L’extrême droite de l’Église, qui a d’abord soutenu le nonce et défendu sa crédibilité, a vite compris le piège. Après une première sortie tonitruante, le cardinal Burke s’est tu, finalement outré que le nom de son proche ami ultraconservateur Renato Raffaele Martino figure dans la lettre (Burke a validé un communiqué de presse, écrit par Benjamin Harnwell, contestant fermement le fait que Martino puisse faire partie du « courant homosexuel »◦– sans en fournir de preuves, naturellement). De même, Georg Gänswein, le plus proche collaborateur du pape retraité Benoît XVI, a pris soin de ne pas confirmer la lettre, quoi qu’il lui en coûte. Donner du crédit au témoignage de Viganò serait donc, pour les conservateurs, se tirer une balle dans le pied, en même temps que prendre le risque d’entrer dans une guerre civile où tous les coups seraient permis. Les homosexuels placardisés étant plus nombreux à la droite qu’à la gauche de l’Église, l’effet boomerang serait dévastateur.
Dans l’entourage de François, un archevêque de curie que j’ai rencontré au moment de la parution de la lettre, a justifié la prudence du pape par ces mots :
— Que voulez-vous que le pape réponde à une lettre qui soupçonne plusieurs anciens secrétaires d’État du Vatican et des dizaines de cardinaux d’être soit complices d’abus sexuels, soit homosexuels ? Confirmer ? Démentir ? Nier les abus sexuels ? Nier l’homosexualité au Vatican ? Vous voyez bien que sa marge de manœuvre était limitée. Si Benoît XVI n’a pas non plus réagi, c’est pour les mêmes raisons. Ni l’un ni l’autre ne pouvaient s’exprimer après un texte aussi pervers.
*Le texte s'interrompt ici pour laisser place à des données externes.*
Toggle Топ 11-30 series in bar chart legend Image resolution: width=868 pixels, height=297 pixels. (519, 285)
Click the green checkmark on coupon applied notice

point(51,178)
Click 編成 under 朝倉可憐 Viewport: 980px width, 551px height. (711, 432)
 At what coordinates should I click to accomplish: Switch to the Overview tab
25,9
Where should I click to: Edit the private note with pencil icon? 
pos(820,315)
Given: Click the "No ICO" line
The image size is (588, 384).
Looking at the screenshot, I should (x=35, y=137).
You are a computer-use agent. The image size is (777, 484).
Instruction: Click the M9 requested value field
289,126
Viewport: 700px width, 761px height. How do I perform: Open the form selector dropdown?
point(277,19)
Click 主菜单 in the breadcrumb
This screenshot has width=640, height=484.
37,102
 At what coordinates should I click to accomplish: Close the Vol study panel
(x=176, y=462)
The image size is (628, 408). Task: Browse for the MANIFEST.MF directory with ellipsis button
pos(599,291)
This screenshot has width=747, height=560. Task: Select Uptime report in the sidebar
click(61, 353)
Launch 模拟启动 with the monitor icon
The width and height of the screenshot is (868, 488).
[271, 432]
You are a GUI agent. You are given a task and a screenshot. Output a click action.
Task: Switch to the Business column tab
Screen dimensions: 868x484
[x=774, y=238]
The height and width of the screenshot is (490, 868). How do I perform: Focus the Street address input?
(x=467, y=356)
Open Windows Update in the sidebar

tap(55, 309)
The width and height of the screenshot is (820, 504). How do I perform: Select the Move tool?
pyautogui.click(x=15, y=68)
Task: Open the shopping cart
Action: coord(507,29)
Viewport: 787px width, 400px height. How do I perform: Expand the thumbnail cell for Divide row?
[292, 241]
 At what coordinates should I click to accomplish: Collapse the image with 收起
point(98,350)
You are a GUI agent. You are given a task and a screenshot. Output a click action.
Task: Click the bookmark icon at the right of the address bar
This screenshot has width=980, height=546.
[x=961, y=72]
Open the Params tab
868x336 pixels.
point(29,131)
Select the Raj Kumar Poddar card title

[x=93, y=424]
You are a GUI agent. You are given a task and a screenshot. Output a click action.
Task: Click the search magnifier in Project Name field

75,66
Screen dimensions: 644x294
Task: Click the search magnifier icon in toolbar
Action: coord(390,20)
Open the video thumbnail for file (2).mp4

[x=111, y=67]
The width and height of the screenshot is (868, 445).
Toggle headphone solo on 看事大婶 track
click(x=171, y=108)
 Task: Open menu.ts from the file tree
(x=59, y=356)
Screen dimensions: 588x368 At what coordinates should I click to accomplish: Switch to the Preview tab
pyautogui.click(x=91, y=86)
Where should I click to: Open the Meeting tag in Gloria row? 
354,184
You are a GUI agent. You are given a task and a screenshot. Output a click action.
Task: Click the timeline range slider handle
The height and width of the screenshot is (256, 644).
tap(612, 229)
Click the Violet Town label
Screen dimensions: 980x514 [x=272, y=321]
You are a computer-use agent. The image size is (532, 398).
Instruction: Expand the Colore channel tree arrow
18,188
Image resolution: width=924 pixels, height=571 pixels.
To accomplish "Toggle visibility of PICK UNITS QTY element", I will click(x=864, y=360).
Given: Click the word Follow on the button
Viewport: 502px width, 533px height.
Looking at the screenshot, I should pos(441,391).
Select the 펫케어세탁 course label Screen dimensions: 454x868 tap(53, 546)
Mensonge, double vie, « cover-up », la « Testimonianza » de Mgr Viganò montre au moins une chose que nous allons comprendre dans ce livre : tout le monde se tient et tout le monde semble mentir au Vatican. Ce qui fait écho aux analyses de la philosophe Hannah Arendt sur le mensonge dans Les Origines du totalitarisme ou dans son célèbre article « Vérité et politique » : elle y suggérait que « quand une communauté se lance dans le mensonge organisé », « quand tout le monde ment sur tout ce qui est important », et en permanence, quand on a « tendance à transformer le fait en opinion », à refuser les « vérités de fait », alors le résultat n’est pas tant que l’on croit les mensonges, mais que l’on détruit « la réalité du monde commun ».